### Available data

[Start of Attachment]

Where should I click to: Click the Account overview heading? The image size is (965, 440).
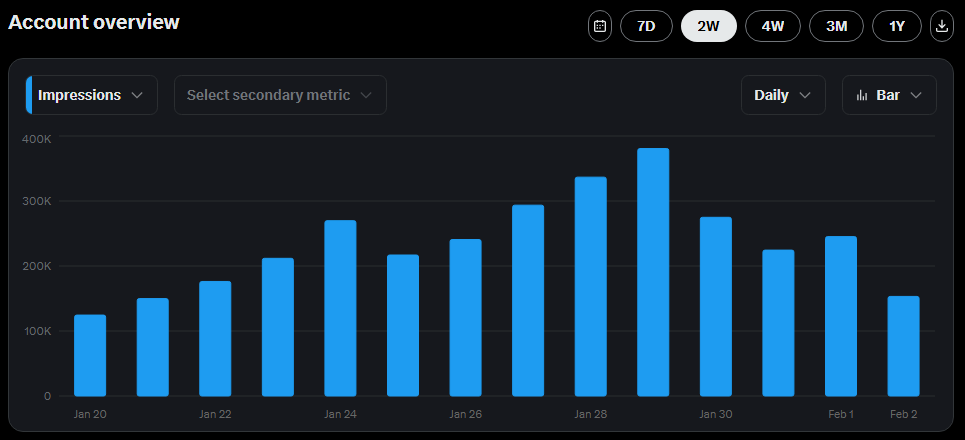pyautogui.click(x=94, y=22)
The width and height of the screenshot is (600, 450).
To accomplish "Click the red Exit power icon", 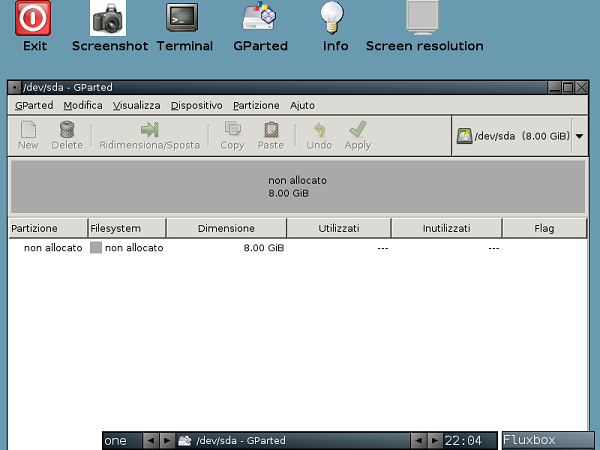I will tap(35, 18).
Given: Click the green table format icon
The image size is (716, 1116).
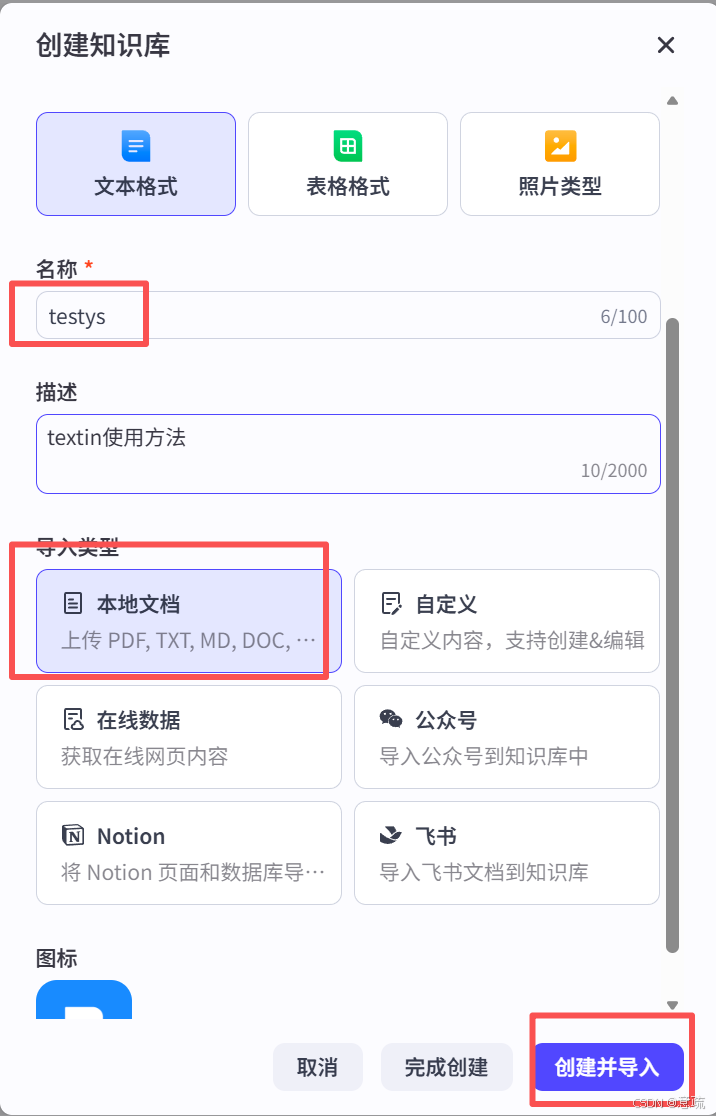Looking at the screenshot, I should (x=348, y=146).
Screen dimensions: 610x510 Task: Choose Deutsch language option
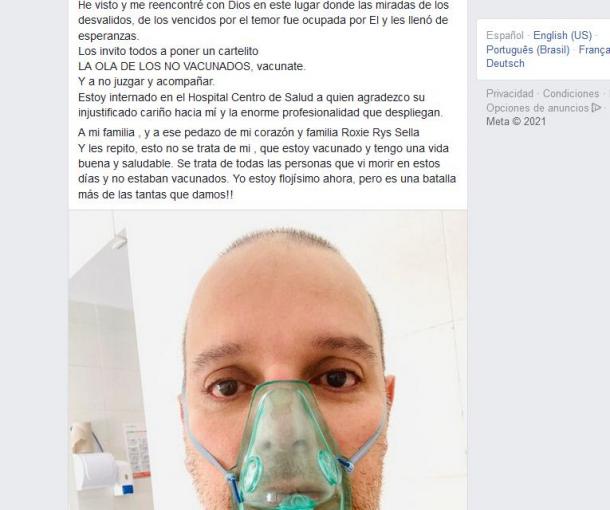[x=505, y=63]
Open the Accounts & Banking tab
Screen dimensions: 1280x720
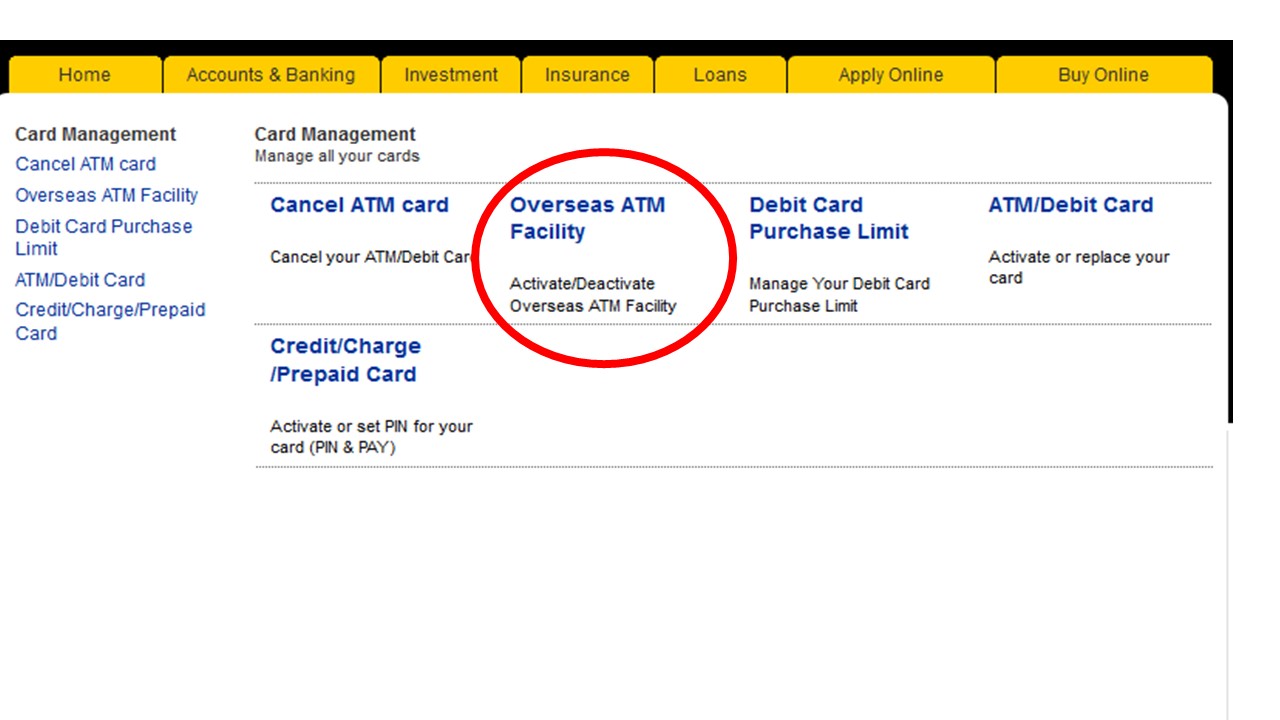click(x=270, y=74)
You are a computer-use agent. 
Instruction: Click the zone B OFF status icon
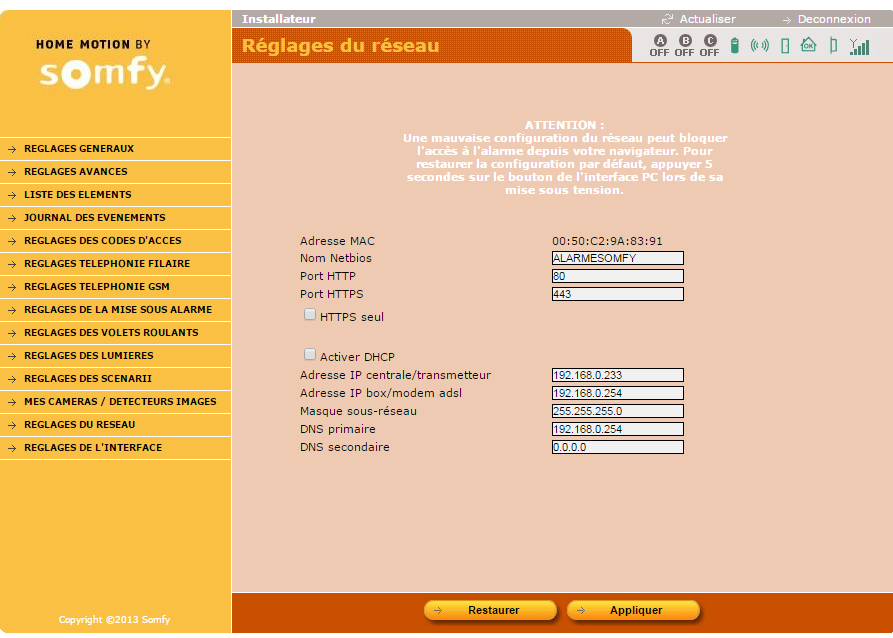[684, 46]
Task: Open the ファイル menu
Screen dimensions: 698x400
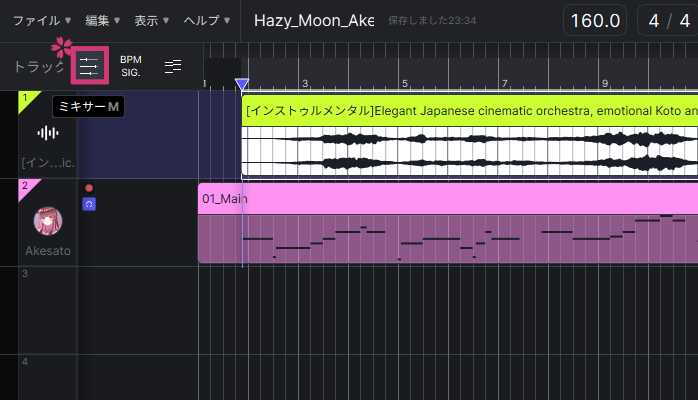Action: pyautogui.click(x=41, y=20)
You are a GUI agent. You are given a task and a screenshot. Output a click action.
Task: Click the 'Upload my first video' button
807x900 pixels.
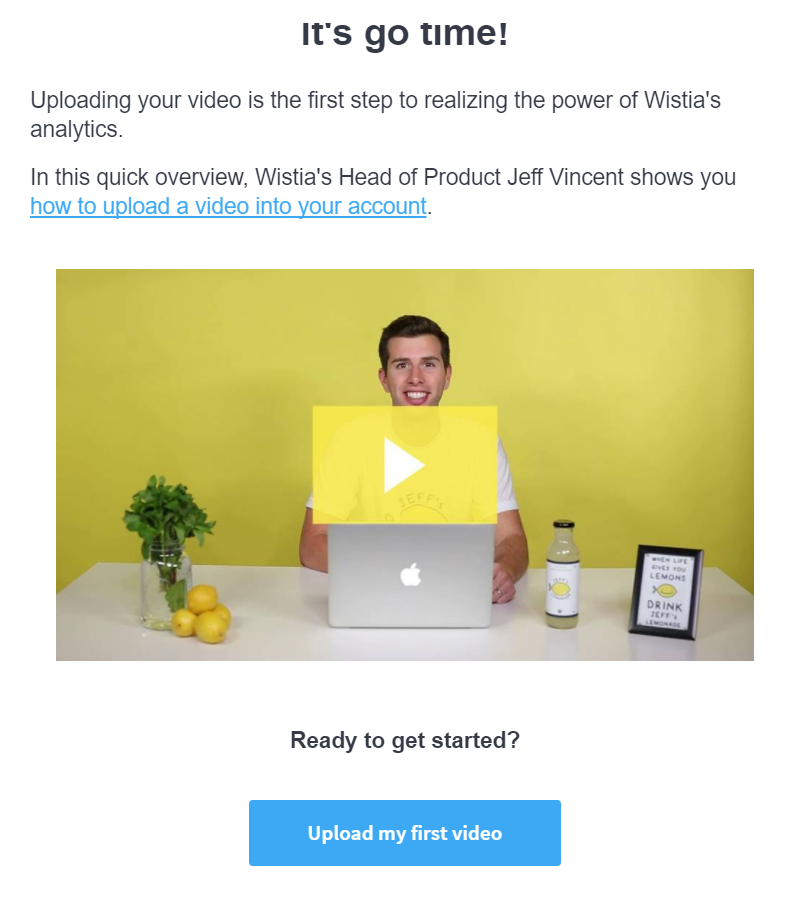(x=405, y=832)
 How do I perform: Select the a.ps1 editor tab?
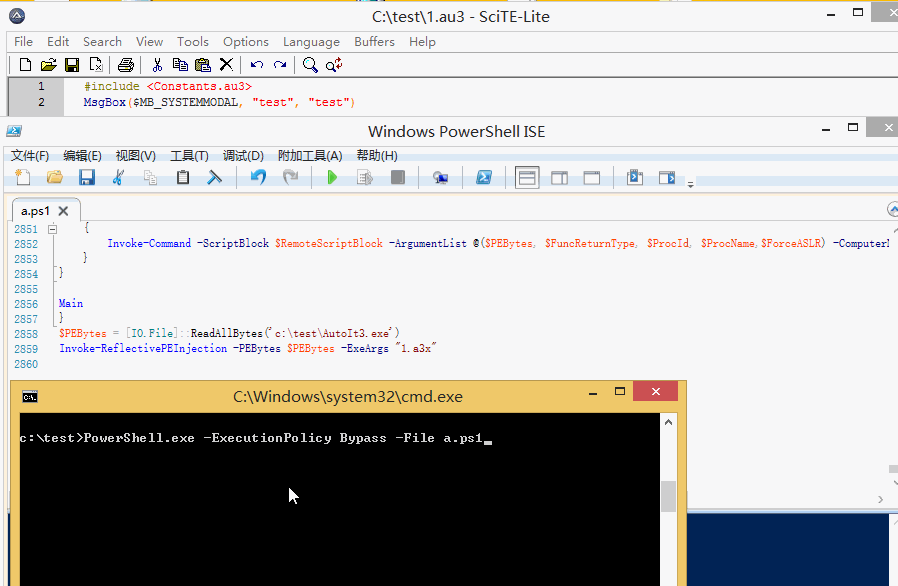[36, 211]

[End of Attachment]

### Your assignment
Above this task is a listing with pictures in it. Retype only the lines from the one containing "The image size is (716, 1116)." through the one containing "You are a computer-use agent.", both included, and not the pictures.

### Response for this exercise
The image size is (716, 1116).
Looking at the screenshot, I should (x=348, y=146).
Screen dimensions: 610x510 Task: Choose Deutsch language option
[x=505, y=63]
Open the Accounts & Banking tab
Screen dimensions: 1280x720
click(x=270, y=74)
You are a computer-use agent. 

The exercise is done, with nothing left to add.